Task input:
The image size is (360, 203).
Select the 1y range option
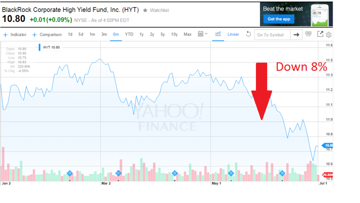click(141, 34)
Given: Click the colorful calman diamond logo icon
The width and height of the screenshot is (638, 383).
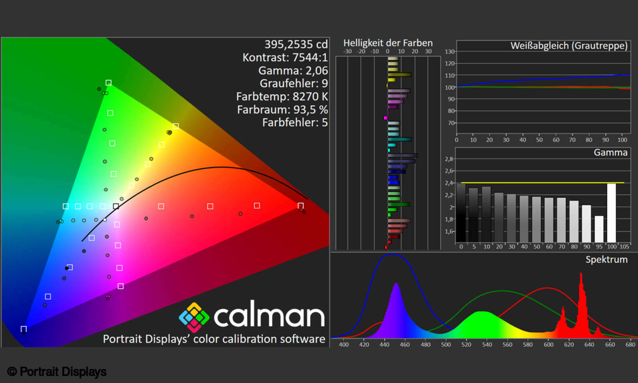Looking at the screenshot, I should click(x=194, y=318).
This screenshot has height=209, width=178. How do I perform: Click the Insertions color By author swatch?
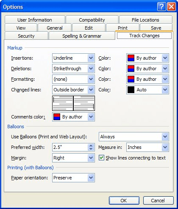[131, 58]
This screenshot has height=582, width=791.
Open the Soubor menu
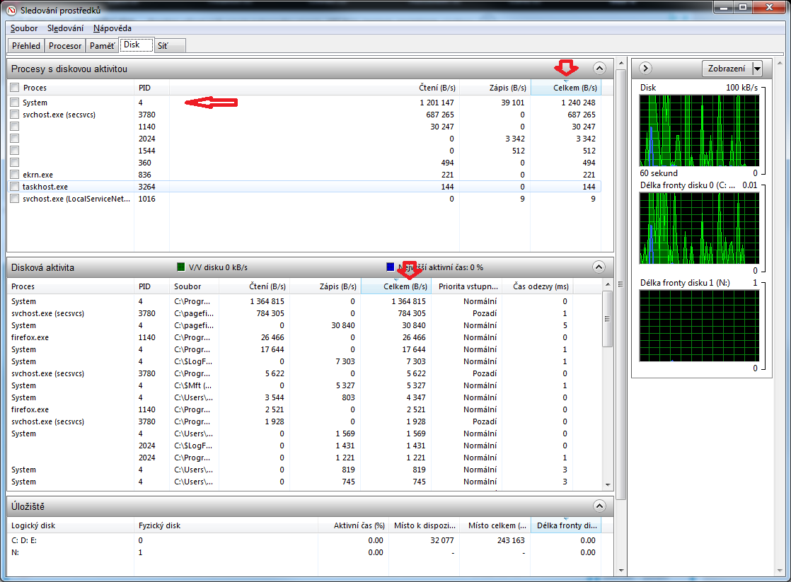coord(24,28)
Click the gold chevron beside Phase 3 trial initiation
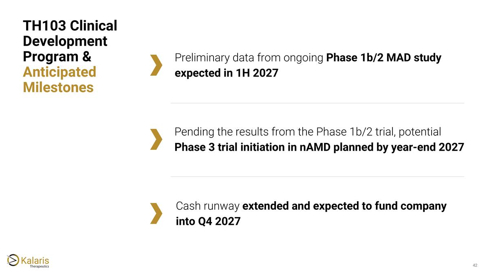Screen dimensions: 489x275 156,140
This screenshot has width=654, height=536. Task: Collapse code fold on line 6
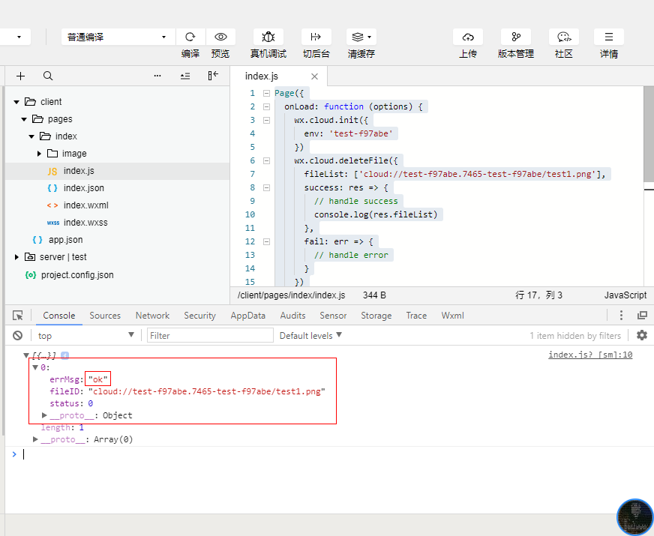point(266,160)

Aim of the exercise:
Full transcription of the material, exact in every line, without images.

Response for this exercise:
The image size is (360, 203).
Select the 1y range option
click(141, 34)
Given: Click the colorful calman diamond logo icon
The width and height of the screenshot is (638, 383).
Looking at the screenshot, I should click(x=194, y=318).
This screenshot has height=209, width=178. How do I perform: Click the Insertions color By author swatch?
[131, 58]
This screenshot has height=582, width=791.
Open the Soubor menu
coord(24,28)
Click the gold chevron beside Phase 3 trial initiation
Screen dimensions: 489x275 156,140
This screenshot has width=654, height=536. Task: Collapse code fold on line 6
point(266,160)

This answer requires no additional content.